Sunday, September 26, 2010

Barbarians at the Jumpgate edited by Bruce Gehweiler

Note: Barbarians at the Jumpgate was a free review copy provided to Luke Reviews by Padwolf Publishing.


I’m slowly broadening my military science fiction reading from the big names and Black Library to the small presses. I took a look at the first volume of Dark Quest Books’ Defending the Future series, Breach the Hull, and I wanted to continue on that train of thematic relevance. Thus I picked up a new Padwolf Publishing release, Barbarians at the Jumpgate.

Barbarians at the Jumpgate turned out to be a simply excellent anthology. The theme of alien/human conflict played out wonderfully over the stories told. The stories range from John Sunseri’s “Biological Imperative,” with its wonderfully adaptable aliens, that shows that alien conflict can be just as richly imaginative, to the hilariously intelligent “Furlough,” where Patrick Thomas takes his Murphy’s Lore series into space. Danielle Ackley-McPhail’s “Building Blocks” took a sort of Weinbaum-ian look at aliens who are truly alien, in her tale of the slow offensive of an entire planet.

Other top stories include Robert E. Water’s exciting “Pest Control,” “The Hardest Glory” by co-conspirators C. J. Henderson and editor Bruce Gehweiler, the tale of a frontier planet, and “The Levee Song” by Bernie Mojzes, which keeps the mystical, mythical resonances from The Evil Gazebo, but placing them in an all new, science fiction setting.

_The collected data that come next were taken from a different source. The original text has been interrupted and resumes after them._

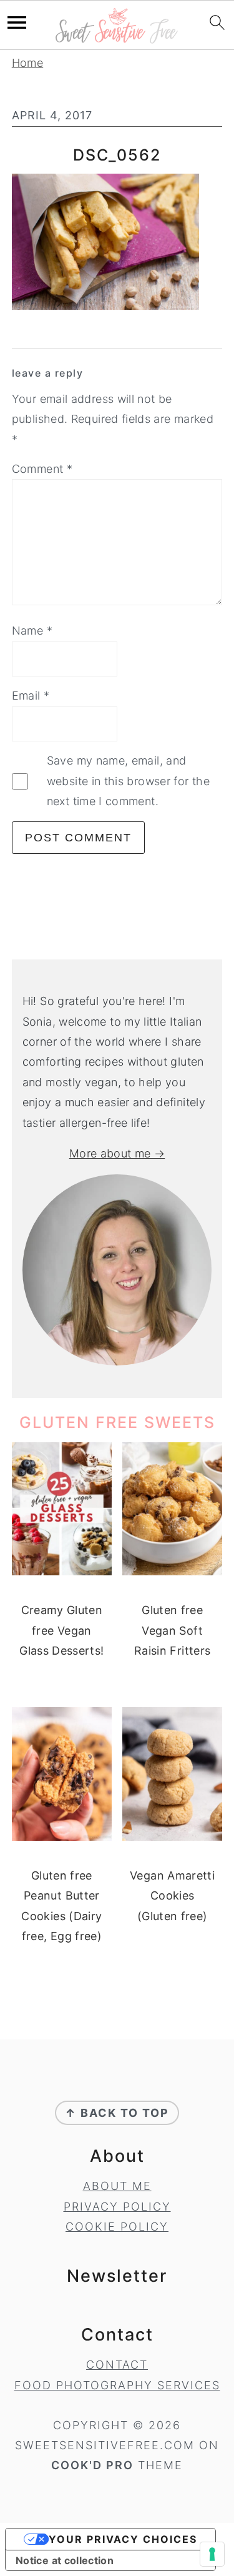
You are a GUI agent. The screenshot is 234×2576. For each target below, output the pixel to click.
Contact (117, 2364)
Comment (42, 468)
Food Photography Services (117, 2385)
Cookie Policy (117, 2226)
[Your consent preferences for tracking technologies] (212, 2554)
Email (31, 695)
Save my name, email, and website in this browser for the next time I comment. (128, 781)
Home (27, 62)
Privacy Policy (117, 2206)
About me (117, 2185)
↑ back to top (117, 2112)
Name (32, 630)
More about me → (117, 1153)
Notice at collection (65, 2560)
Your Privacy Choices (123, 2539)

Overall, there are very few stories in here that won’t grip you. The writers formed action-packed tales that don’t forget about plot, strong characters, and vibrant settings, and give you the feel of the science fiction of before, with a sense of wonder available to those looking for it. A very worth-while collection for all fans of science fiction to pick up.